# Best Shark Location



## dwmeyer98 (May 16, 2009)

Could any of you veterans give me some advice where to take my friends fishing for shark. We are planning on heading to the area spanning from Ft. Pickens to Portofino. I am going to try to get some Bonita if I can, otherwise it will be mullet or ladyfish. We will probably try to surf fish, but may try the pier. Does anyone know any of the policies about shark fishing at the pier?



please share any advice or pointers. I will be happy to post a report w/ pics asap.


----------



## Whitie9688 (Sep 28, 2007)

when do you plan on going? one of my favorite spots is around chickenbone beach but i wouldnt even try going down there this weekend. 

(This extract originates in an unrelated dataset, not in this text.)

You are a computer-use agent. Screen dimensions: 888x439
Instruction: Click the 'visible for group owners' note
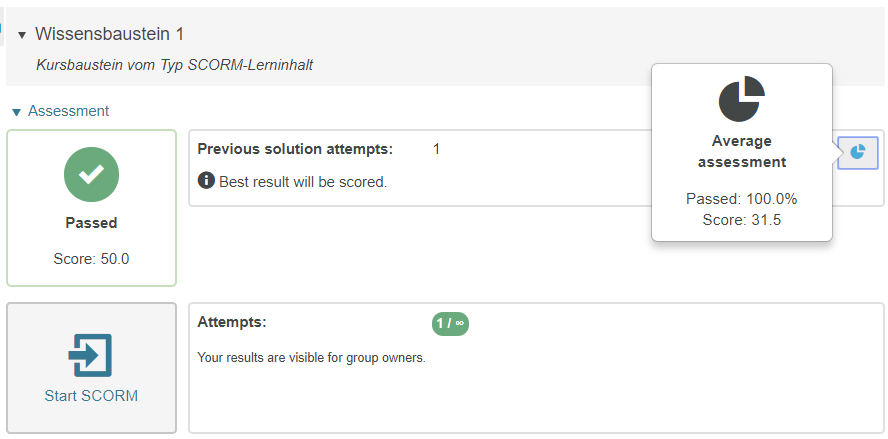[x=311, y=357]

watch out on the Pensacola Beach pier... shark fishing isnt allowed out there



best bet would be down past portifino! there are plenty of walk thru areas... just park and go out! good luck!


----------



## dwmeyer98 (May 16, 2009)

Thanks Clay


----------



## dwmeyer98 (May 16, 2009)

Well, I had no luck at Portofino Saturday night, but I did find some bonita to stock my freezer with. I tried near the jetties at Destin and saw some nice sized sharks and am going to go and try again this evening.


----------



## surfstryker (Sep 28, 2007)

Good luck and welcome to the forum. Hope ya get some pics tonite.


----------



## bamagator (Mar 31, 2009)

Last April I flew at 400 ft. from Panama City to Orange Beach. Saw alot of sharks in the surf all along the way, but the number of sharks on the west side of Destin west jetty was unbelievable.


----------